Nov. 12 (Bloomberg) -- The zloty declined to a two-month low against the euro on speculation Poland’s central bank will keep easing monetary policy and on concern that European Union aid for Greece may be delayed.
The zloty weakened as much as 0.3 percent to 4.1721 against the euro, the weakest since Sept. 5, and was 0.2 percent lower at 5:28 p.m. in Warsaw. It lost 0.7 percent this month, the steepest drop among more than 20 emerging-market currencies tracked by Bloomberg after the Czech koruna. Yields on 10-year government bonds rose one basis point to 4.19 percent.
“The zloty is weakened by both global and local factors, as the monetary policy easing has started,” Warsaw-based analysts at PKO Bank Polski SA, including Joanna Bachert and Aleksandra Bluj, wrote in an e-mailed research note today.
Governor Marek Belka announced an “easing cycle” after Poland’s central bank cut its main interest rate by 25 basis points to 4.5 percent on Oct. 7. Forward rate agreements, used to speculate on interest rates, signal more than 100 basis points in cuts in the next six months, data compiled by Bloomberg show.
Policy makers are poised to lower borrowing costs two more times in the coming months as inflation slows, Adam Glapinski, one of 10 members of Belka’s Monetary Policy Council, said in an interview today. Jan Winiecki, another member of rate-setting panel, told TVN CNBC that he will support one more rate cut.
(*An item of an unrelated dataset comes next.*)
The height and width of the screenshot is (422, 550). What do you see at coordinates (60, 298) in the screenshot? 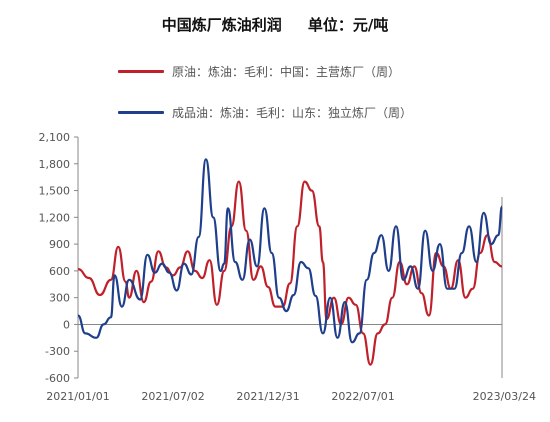
I see `y-tick-label: 300` at bounding box center [60, 298].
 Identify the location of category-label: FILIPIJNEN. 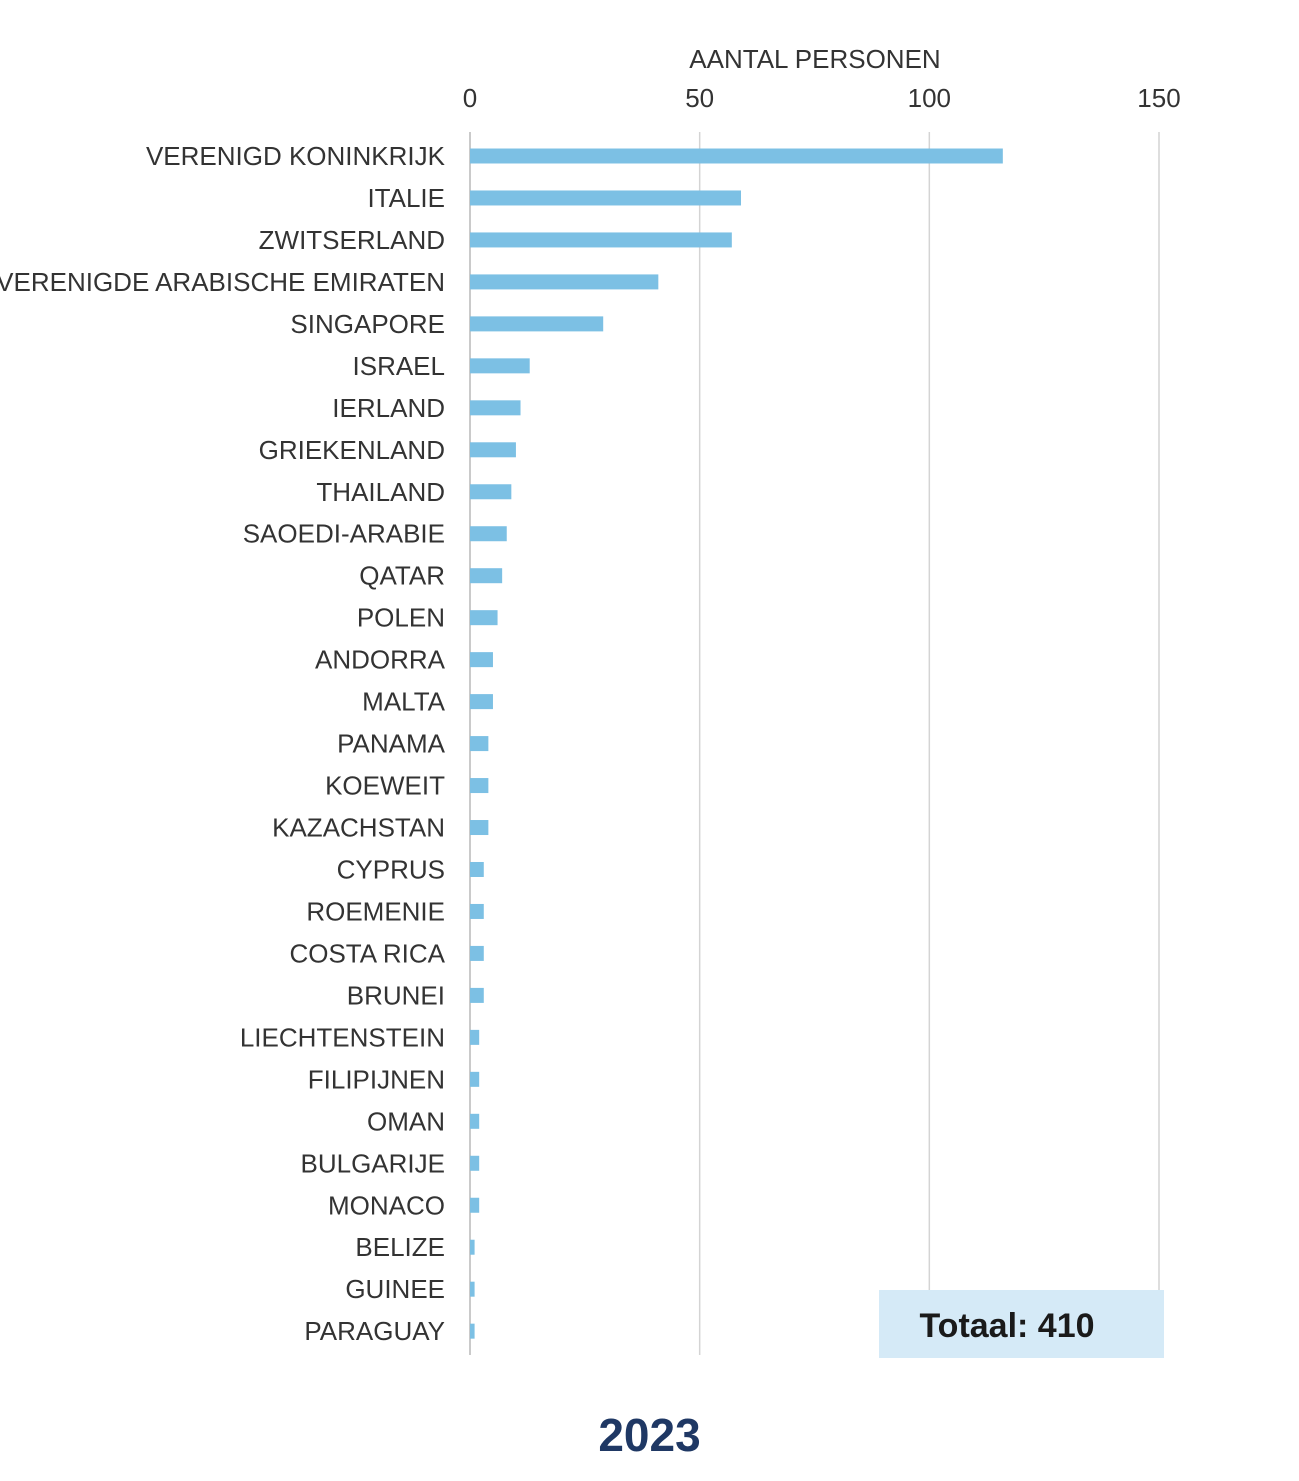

Finance ministers from the 17-member euro region will meet at 5 p.m. in Brussels after Greek Prime Minister Antonis Samaras gained enough support from lawmakers in his three-party coalition to pass the 2013 budget.
The ministers intend to prevent a 5 billion-euro ($6.35 billion) Greek bill redemption on Nov. 16 from triggering an accidental default, while they’re unlikely to ratify a 31.5 billion-euro payment to Greece that has been frozen since June, a European official said Nov. 9.
“The outlook for central and eastern European currencies is though far from rosy and we recommend waiting before entering new long positions, at least until an aid deal for Greece is in the bag,” Andras Oszlay, a Budapest-based analyst for DZ Bank AG, wrote in a report to clients today.